__Data records__:
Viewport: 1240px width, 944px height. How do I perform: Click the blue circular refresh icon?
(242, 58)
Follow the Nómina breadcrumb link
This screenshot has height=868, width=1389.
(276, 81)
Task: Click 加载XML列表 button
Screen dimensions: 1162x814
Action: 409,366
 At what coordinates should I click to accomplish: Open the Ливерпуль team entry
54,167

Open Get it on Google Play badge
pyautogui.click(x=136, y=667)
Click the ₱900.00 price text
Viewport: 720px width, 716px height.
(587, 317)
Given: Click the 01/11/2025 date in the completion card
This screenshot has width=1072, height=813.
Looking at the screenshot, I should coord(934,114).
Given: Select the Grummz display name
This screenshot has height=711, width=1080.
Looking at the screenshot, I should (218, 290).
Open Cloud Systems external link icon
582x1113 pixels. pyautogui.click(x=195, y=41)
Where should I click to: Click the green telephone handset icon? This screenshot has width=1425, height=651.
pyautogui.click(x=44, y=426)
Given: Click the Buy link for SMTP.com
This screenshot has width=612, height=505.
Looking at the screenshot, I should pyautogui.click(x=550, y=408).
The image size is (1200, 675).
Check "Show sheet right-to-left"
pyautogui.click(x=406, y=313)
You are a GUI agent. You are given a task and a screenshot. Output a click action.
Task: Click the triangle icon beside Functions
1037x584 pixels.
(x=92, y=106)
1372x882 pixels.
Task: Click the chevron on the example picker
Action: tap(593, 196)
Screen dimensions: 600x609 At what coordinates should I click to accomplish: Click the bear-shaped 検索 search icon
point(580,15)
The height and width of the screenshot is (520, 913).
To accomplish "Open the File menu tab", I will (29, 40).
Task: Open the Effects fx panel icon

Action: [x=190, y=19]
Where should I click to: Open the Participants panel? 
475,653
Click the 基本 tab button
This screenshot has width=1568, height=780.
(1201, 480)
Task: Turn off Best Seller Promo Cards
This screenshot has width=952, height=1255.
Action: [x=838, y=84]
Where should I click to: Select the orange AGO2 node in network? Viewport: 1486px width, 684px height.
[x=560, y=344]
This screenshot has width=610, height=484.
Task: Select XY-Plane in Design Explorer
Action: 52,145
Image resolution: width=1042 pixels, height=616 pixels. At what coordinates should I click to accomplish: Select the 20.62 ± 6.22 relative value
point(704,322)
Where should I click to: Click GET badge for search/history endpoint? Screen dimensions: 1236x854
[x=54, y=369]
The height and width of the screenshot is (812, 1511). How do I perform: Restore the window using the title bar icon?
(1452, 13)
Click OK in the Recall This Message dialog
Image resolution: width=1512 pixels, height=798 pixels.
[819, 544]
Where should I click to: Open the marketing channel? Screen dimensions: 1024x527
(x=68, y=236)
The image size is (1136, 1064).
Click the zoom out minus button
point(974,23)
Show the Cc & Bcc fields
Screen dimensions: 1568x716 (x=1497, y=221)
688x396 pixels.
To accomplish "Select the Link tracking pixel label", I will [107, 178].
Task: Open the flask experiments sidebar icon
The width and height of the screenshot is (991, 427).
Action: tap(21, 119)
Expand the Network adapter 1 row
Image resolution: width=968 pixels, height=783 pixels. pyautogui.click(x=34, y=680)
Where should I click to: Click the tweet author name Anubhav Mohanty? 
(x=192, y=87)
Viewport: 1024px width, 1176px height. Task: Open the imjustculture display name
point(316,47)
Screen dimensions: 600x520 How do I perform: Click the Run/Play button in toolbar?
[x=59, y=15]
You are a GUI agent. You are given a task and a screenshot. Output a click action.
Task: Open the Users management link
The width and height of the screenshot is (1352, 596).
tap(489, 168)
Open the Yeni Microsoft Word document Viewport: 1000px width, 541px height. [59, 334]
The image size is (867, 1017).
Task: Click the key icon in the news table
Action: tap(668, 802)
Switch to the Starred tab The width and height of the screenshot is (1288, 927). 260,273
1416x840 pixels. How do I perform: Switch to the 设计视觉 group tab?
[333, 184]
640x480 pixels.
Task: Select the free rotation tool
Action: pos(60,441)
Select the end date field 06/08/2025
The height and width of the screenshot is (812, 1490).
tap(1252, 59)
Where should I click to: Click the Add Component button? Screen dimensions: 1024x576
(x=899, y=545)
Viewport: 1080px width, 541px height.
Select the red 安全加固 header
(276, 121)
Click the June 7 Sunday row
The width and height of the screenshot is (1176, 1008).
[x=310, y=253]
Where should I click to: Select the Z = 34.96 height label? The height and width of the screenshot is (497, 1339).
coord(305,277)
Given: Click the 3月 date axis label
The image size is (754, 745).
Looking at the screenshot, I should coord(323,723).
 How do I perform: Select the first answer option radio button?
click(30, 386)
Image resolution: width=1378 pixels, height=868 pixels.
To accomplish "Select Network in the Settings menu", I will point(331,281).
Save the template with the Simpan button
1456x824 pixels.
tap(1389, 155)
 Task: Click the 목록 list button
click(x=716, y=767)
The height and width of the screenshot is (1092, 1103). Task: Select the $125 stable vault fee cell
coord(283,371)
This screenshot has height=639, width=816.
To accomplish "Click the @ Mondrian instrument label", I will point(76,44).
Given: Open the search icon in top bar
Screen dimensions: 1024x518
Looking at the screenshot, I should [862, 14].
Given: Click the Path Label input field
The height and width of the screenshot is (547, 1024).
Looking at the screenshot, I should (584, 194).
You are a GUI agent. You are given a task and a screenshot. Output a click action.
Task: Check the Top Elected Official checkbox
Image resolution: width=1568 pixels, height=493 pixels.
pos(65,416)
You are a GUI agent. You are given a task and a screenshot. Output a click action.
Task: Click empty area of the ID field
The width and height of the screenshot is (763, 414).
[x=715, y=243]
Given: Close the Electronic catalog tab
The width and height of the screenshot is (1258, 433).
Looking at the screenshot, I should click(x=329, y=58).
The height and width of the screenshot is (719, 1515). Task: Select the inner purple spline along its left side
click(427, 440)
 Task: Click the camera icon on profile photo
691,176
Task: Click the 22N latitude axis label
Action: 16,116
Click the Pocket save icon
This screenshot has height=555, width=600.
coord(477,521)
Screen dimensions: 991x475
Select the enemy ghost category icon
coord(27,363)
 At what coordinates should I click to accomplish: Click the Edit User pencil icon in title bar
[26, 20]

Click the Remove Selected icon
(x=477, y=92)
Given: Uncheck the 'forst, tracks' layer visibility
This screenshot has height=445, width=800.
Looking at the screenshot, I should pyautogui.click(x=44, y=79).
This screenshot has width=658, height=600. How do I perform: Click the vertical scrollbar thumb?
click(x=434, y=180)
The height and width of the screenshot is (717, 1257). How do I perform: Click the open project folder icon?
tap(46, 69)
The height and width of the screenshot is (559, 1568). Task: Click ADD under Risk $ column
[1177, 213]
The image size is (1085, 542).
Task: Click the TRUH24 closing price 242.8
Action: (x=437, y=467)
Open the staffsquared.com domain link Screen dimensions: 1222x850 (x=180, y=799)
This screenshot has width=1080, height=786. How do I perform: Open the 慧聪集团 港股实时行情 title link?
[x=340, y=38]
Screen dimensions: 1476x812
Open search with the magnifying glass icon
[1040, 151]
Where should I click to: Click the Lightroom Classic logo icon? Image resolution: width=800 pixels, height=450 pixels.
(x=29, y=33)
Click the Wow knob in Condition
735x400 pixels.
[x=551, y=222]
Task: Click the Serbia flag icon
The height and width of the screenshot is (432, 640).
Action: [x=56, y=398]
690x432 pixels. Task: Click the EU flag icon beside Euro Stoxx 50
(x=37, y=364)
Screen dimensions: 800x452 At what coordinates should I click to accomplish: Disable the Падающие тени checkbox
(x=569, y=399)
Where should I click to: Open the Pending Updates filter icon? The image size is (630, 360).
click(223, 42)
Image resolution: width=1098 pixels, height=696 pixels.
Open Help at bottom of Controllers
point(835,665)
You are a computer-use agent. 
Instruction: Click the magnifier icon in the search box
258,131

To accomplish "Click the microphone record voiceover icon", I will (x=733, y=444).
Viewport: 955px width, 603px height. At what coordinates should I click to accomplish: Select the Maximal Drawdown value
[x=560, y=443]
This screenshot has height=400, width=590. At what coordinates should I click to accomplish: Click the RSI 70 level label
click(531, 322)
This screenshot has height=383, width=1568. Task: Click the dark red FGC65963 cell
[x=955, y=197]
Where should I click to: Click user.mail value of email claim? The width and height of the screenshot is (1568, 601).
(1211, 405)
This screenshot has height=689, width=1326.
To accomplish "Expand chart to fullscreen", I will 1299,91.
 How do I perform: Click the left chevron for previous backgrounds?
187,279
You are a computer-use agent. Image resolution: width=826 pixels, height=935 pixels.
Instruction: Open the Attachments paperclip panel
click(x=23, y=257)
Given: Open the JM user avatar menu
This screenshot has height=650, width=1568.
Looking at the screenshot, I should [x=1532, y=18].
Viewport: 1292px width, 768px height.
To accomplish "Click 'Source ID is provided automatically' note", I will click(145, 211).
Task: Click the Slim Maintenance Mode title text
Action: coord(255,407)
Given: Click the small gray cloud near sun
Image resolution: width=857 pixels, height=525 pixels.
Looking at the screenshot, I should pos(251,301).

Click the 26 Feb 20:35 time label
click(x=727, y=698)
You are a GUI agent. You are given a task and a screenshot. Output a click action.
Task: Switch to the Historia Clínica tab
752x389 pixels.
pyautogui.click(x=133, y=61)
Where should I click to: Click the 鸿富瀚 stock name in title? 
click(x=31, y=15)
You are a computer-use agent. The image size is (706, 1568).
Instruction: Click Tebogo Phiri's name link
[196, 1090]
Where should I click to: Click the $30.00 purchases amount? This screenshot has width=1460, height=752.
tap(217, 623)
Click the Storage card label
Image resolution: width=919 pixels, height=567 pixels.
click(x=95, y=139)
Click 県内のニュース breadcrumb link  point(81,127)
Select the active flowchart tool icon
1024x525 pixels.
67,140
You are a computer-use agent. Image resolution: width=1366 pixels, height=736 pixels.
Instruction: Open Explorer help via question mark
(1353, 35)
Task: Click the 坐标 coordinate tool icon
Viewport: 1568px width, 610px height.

__Your objective__: Could you return the lines in the entries above that contain "menu"?

__Your solution__:
To accomplish "Open the File menu tab", I will (29, 40).
To accomplish "Select Network in the Settings menu", I will point(331,281).
Given: Open the JM user avatar menu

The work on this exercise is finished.